Como vai a liberdade na URSS? Zinoviev responde

Autor

Leo Gilson Ribeiro

Resumo
Jornal da Tarde, 1978/12/09. Aguardando revisão.

Transcrição total de um diálogo entre um famoso pintor que tentou inutilmente elevar a arte soviética ao nível internacional e durante mais de vinte anos não obteve permissão nem para expor uma única vez e um sociólogo igualmente célebre que tudo fez para desenvolver a sociologia em prol do Partido, do Povo, do Estado, só para ver todos os seus esforços desmantelados em nome do Partido, do Povo e do Estado soviéticos:

“- Afinal, que vida filha da p...!

- Pois é, eu quero que todos os f... da p... vão à m...!”

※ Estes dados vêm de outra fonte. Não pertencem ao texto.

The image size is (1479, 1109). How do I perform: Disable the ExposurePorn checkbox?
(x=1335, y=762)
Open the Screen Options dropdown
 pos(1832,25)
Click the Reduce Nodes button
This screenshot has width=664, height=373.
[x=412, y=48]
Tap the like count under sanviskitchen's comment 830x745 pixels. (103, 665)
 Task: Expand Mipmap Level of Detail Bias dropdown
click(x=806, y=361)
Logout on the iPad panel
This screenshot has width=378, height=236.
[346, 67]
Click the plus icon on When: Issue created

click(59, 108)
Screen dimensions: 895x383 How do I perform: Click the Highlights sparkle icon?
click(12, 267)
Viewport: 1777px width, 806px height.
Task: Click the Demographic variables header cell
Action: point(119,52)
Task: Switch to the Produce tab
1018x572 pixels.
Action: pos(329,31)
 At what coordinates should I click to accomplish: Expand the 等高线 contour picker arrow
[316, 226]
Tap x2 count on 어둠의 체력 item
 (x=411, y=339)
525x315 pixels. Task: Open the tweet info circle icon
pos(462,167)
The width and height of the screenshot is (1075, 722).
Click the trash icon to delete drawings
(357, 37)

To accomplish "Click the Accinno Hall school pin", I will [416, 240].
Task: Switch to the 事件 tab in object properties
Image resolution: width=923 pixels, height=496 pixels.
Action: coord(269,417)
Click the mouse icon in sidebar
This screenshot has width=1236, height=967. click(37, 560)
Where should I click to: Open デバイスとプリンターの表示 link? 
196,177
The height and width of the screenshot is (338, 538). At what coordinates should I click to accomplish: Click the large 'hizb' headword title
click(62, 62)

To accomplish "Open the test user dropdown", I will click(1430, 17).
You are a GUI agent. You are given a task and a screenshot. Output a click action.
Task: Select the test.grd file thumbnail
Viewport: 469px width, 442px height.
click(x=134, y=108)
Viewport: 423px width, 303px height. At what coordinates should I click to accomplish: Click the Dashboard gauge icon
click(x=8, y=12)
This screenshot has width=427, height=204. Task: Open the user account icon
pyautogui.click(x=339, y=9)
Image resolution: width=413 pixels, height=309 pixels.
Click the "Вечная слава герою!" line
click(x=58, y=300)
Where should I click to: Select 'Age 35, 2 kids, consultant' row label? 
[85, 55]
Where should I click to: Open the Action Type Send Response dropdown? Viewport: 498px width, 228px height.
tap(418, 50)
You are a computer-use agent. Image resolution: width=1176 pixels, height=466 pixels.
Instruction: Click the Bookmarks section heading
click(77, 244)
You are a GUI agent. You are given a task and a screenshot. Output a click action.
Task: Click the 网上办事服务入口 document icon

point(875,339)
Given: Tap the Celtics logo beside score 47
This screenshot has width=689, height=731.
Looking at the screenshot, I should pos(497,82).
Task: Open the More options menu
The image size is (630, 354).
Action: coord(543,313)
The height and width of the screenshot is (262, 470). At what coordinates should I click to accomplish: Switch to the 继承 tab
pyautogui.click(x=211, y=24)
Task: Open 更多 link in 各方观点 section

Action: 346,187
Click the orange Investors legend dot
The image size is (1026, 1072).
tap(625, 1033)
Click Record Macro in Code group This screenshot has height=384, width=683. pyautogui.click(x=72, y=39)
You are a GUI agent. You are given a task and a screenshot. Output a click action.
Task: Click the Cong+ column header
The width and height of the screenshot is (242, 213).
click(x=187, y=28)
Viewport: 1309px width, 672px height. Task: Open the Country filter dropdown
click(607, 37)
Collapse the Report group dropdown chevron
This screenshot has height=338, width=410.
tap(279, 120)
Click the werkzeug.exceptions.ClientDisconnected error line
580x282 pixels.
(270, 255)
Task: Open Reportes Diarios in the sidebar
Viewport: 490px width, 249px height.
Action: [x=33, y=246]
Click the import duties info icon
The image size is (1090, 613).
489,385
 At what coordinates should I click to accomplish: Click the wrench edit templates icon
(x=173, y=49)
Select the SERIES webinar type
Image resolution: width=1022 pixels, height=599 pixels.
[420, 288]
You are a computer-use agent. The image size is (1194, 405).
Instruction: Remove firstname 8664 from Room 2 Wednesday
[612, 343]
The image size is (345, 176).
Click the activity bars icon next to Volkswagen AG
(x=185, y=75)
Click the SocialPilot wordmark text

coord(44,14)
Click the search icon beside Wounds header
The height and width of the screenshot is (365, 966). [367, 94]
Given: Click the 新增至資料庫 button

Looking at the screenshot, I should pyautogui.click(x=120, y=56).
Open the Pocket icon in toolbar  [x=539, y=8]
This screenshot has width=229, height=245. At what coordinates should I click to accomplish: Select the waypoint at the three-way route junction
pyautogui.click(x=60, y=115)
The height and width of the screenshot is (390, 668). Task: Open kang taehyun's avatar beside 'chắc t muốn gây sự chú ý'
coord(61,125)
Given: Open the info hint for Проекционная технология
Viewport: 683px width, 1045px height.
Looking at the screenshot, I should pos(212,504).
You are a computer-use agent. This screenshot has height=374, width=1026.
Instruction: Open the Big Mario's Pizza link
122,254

Aleksandr Aleksandrovitch Zinoviev teve um destino semelhante. Bastou revelar os labirintos da burocracia e da hipocrisia reinantes no “paraíso socialista” em Les hauteurs béantes (sem tradução em português) para que imediatamente desabasse uma série de infortúnios sobre sua cabeça. Colocado no Index dos “caluniadores da Nação”, ele perdeu da noite para o dia sua cátedra de Lógica na Universidade de Moscou, viu todos os seus títulos e diplomas anulados por um AI-5 global soviético e, é lógico, foi excluído do Partico Único.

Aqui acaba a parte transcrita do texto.